La carga de siempre
La clase media es, en la práctica, la clase trabajadora. Y hoy, nuevamente, será la que pague los costos de una crisis que no provocó. El alza de los combustibles, impulsada por factores externos, golpea con especial fuerza al transporte interurbano, del cual dependen miles de personas para trabajar, estudiar o acceder a servicios básicos.
En Chile, este sistema opera casi completamente bajo lógica de mercado, sin mecanismos efectivos que protejan a los usuarios frente a shocks como el actual. Desde una mirada liberal igualitaria, esto es problemático, ya que, la libertad económica sólo es legítima si no termina restringiendo oportunidades básicas como la movilidad. Resulta llamativo que liderazgos como José Antonio Kast defienden el libre mercado sin hacerse cargo de sus efectos concretos en la vida de las personas.
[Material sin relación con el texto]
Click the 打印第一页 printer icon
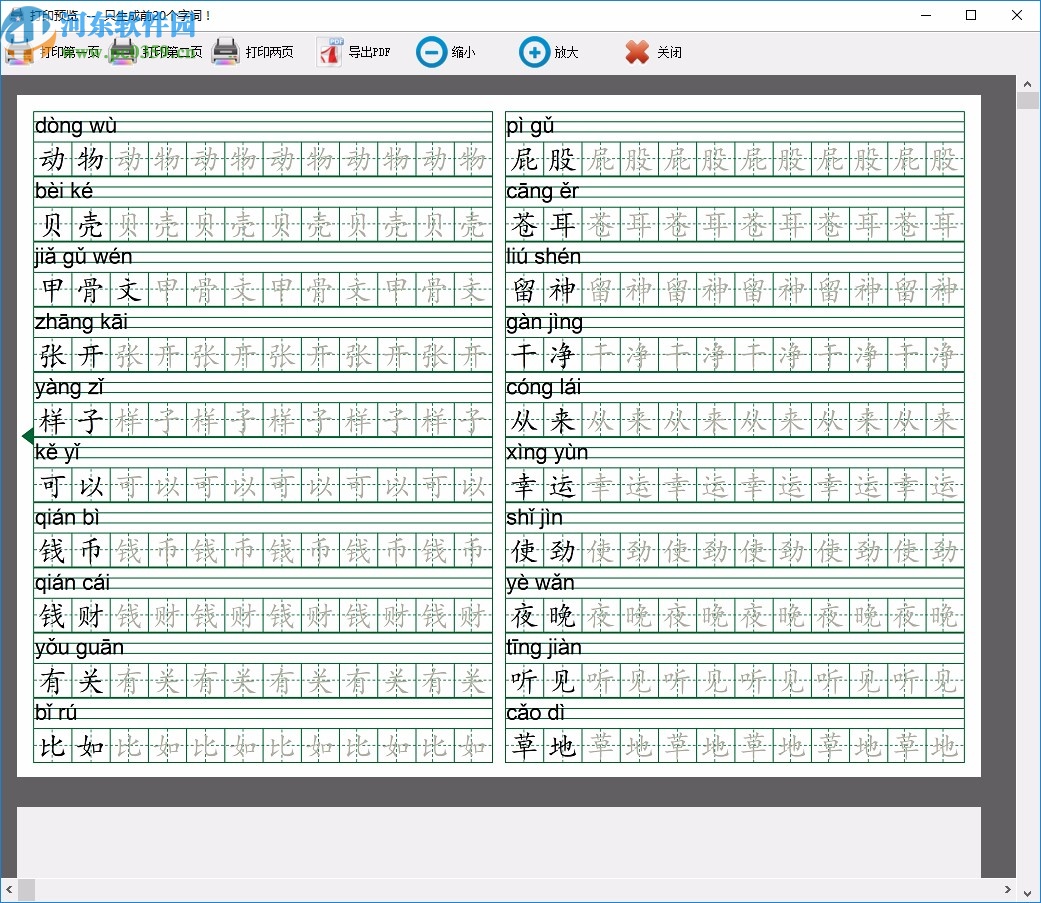The image size is (1041, 903). point(20,52)
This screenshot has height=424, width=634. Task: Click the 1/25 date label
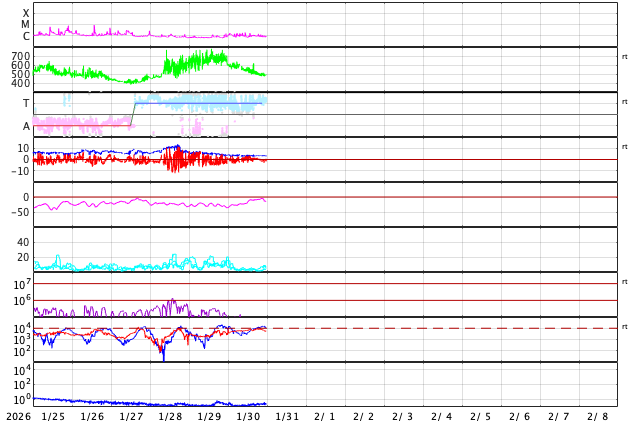53,416
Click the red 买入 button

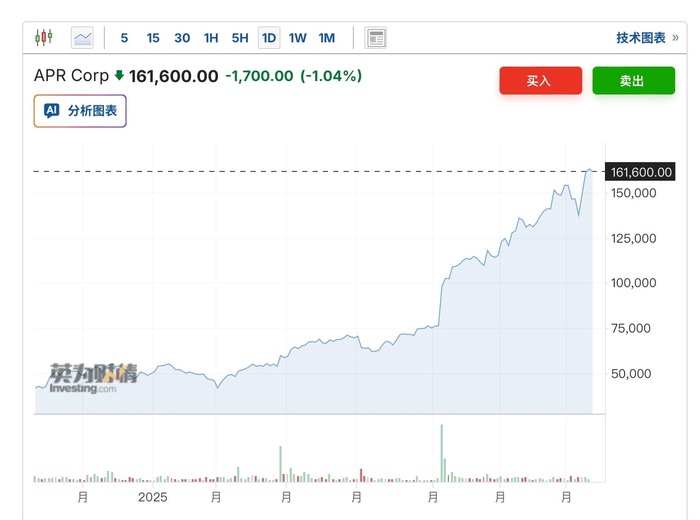coord(541,81)
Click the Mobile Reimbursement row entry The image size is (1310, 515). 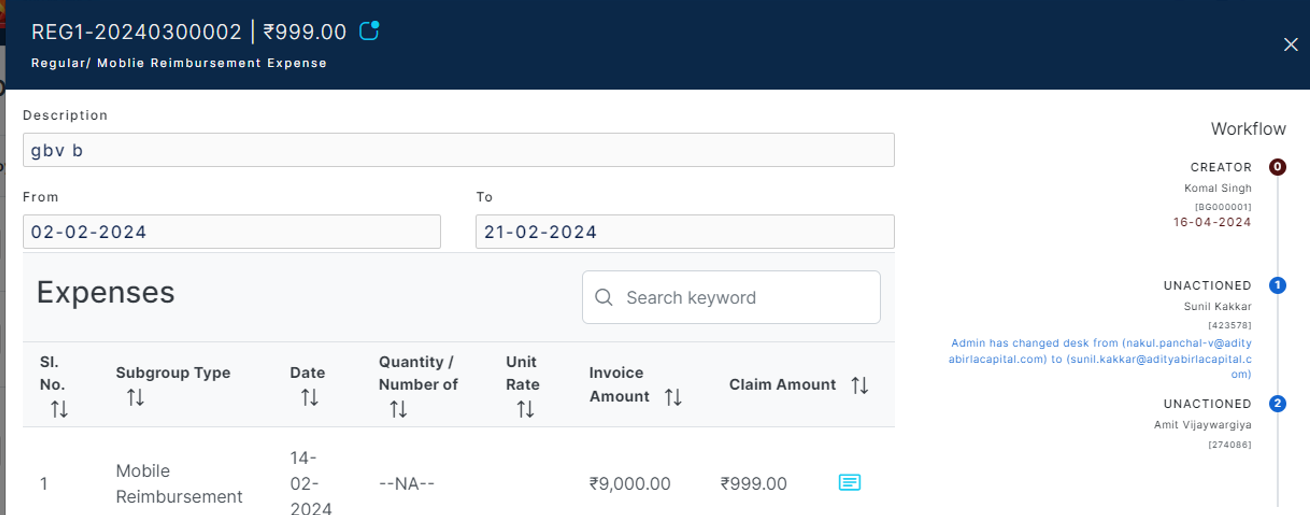458,483
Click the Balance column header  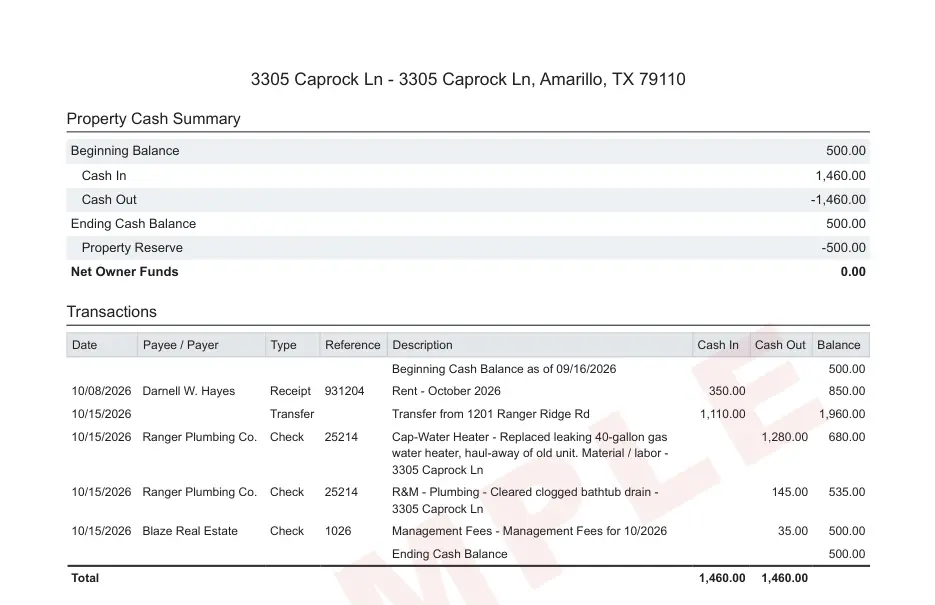(x=840, y=345)
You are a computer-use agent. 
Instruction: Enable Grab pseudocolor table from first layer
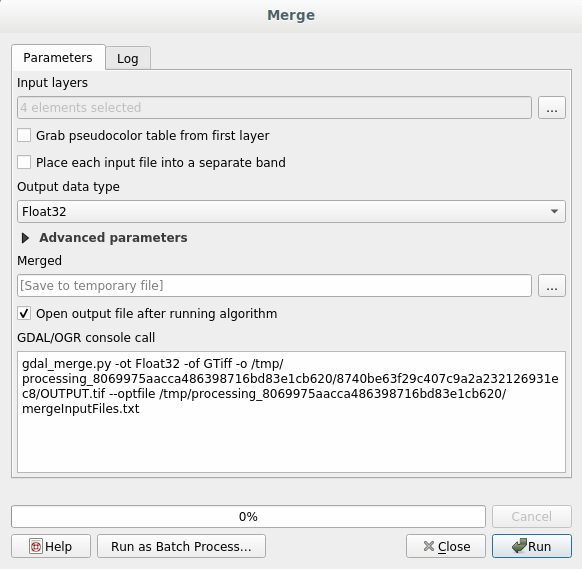click(24, 135)
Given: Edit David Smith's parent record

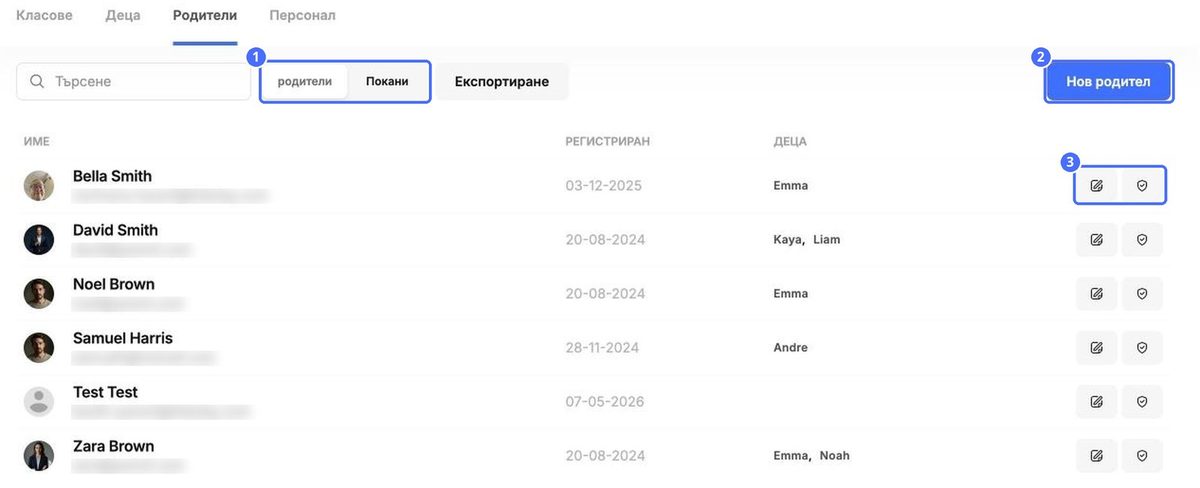Looking at the screenshot, I should pyautogui.click(x=1097, y=240).
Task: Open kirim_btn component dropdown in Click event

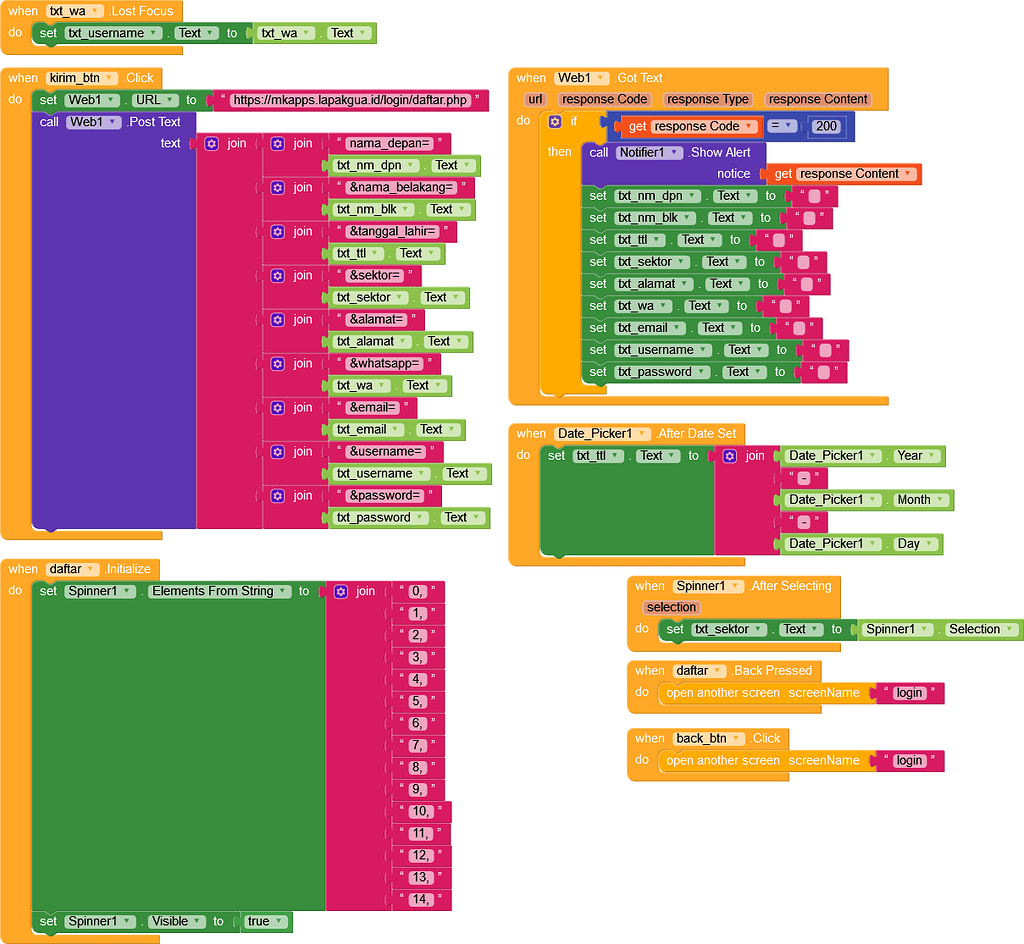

Y al mismo tiempo el ministro Jorge Quiroz, reconoce las restricciones fiscales, pero responde con medidas parciales que dejan fuera al transporte interurbano. Se asume el problema, pero no se aborda estructuralmente, la libertad no puede ser indiferente ante la vulnerabilidad Un enfoque serio exigiría avanzar en mecanismos de estabilización y apoyo que, sin comprometer la sostenibilidad fiscal, eviten que todo el ajuste recaiga en la clase trabajadora. Porque cuando sube el combustible, no solo sube el precio, sube el costo de vivir y se reducen las oportunidades.